As the service is about to begin, a low but incessant hum breaks forth. Puzzled, the worshippers cup their ears to hear more intently. Then, turning to one another and breaking forth in smiles prompted both by bemused curiosity and wide-eyed wonder, they discover that the vegetables, fruits and flowers have joined together, in joyful harmony and rhythm, to cluck and squeal, to clap and wave the invitation hymn “Come Ye Thankful People Come.” Doing so, adds Keillor, these wonderful creatures from the garden, whom their Maker has brought to full maturity and bloom, are now taking up their God-appointed task of bidding the women, men and children in the sanctuary to join them in a swelling chorus of thanks to the God who created them all.
Earth’s teeming creatures—light, waters, winds, donkeys, birds of the air, mountains, grass, wine, oil, bread, Lebanon’s cedars, storks, crags, coneys, moon, Leviathan, and a thousand others (cf. Psalm 104)—incessantly do sound forth their Maker’s praise. They are calling us to join the cadence of wonder and praise.
Do you picture John Calvin as a fusty, never-smiling, joy-smothering theologian? If so, read his lyrical testimony on creation’s beauty, and think again.
“It is evident that all creatures, from those in the heavens to those under the earth, are able to act as witnesses and messengers of God’s glory … For the little birds that sing, sing of God; the beasts clamor for him; the elements dread him, the mountains echo him, the fountains and flowing waters cast their glances at him, and the grass and flowers laugh before him.”

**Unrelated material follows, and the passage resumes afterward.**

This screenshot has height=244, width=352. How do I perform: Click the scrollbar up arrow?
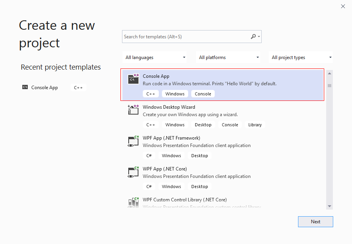click(x=330, y=74)
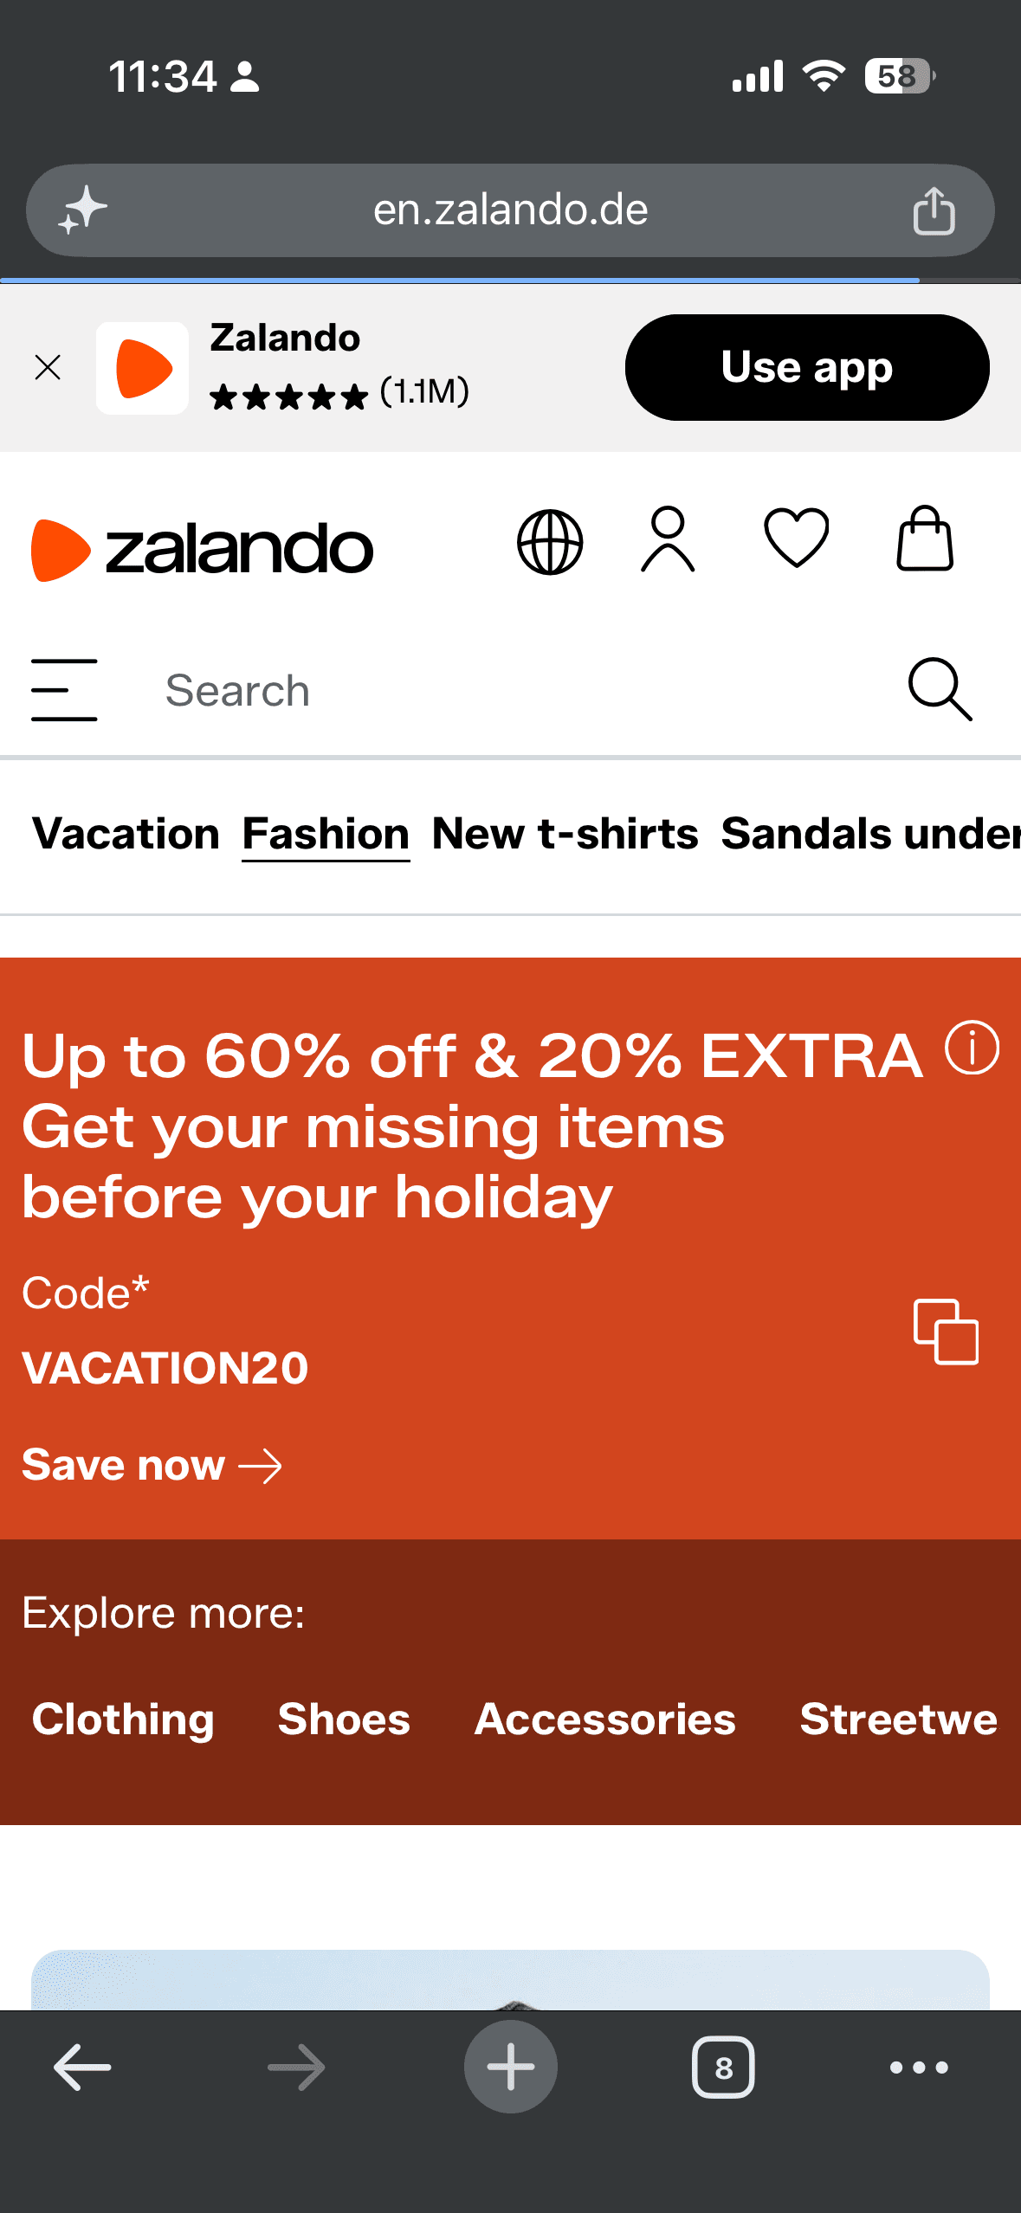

He adds: “There is not a blade of grass, there is not a flower in the field that is not intended for us to rejoice.”
Commenting on Calvin’s thoughts, Ford Lewis Battles noted: “In the vast theater of heaven and earth the divine playwright stages the ongoing drama of creation, alienation, return, and forgiveness for the teeming audience of humanity itself.”
To see God at work in creation takes careful looking and listening—careful touching, tasting, and smelling too. One’s mind and heart have to be wide-open to welcome messages from the One who “makes the winds as his messengers, flames of fire his servants.” (Psalm 104.4) Barbara Brown Taylor once said that: “To hold a sleeping child in your arms can teach you more about the meaning of life than any 10 books on the subject.” She’s correct. But to catch the deep truth hidden there in plain sight takes slowing down and paying attention: devoted and devout attention. It requires a deliberately unhurried mind and heart intent on seeing and knowing what the Maker of heaven and earth—and of that precious sleeping one—longs to show.
Simply put: It takes an act of slowing life down enough to cultivate wonder, which is one of the reasons God bids his children to practice Sabbath—to take a day off in order to savor life for the sheer and undeserved gift that it is, and then in turn to worship God and to give God thanks for it.
Jonathan Sacks, chief rabbi of London, recalls the time his fellow rabbi, Levi Yitzhak of Berditchev, observed people rushing to and fro in the busy town square. He called out to one fellow: “What are you rushing for?” The reply: “I’m running to make a living.” Yitzhak’s arresting response: “What makes you so sure that your livelihood is in front of you so that you have to rush to catch it up? What if it’s behind you? Maybe you should stop and let it catch up with you.”
Commenting on Yitzhak’s advice, Sacks advises: “At weekly Sabbath intervals we need to stop, pause, and breathe deeply. Jews used to say that food tastes better on the Sabbath. I think they meant, simply, that pleasures taste better when you have time to let them linger on the tongue.”
Practicing joy and wonder, he adds, needs tranquility. To paraphrase Rabbi Levi Yitzhak: Joy and wonder are just behind us, waiting for us to rest so that they can catch up. And catch us up in them.
“All earthly delights are springs, but God is the ocean.”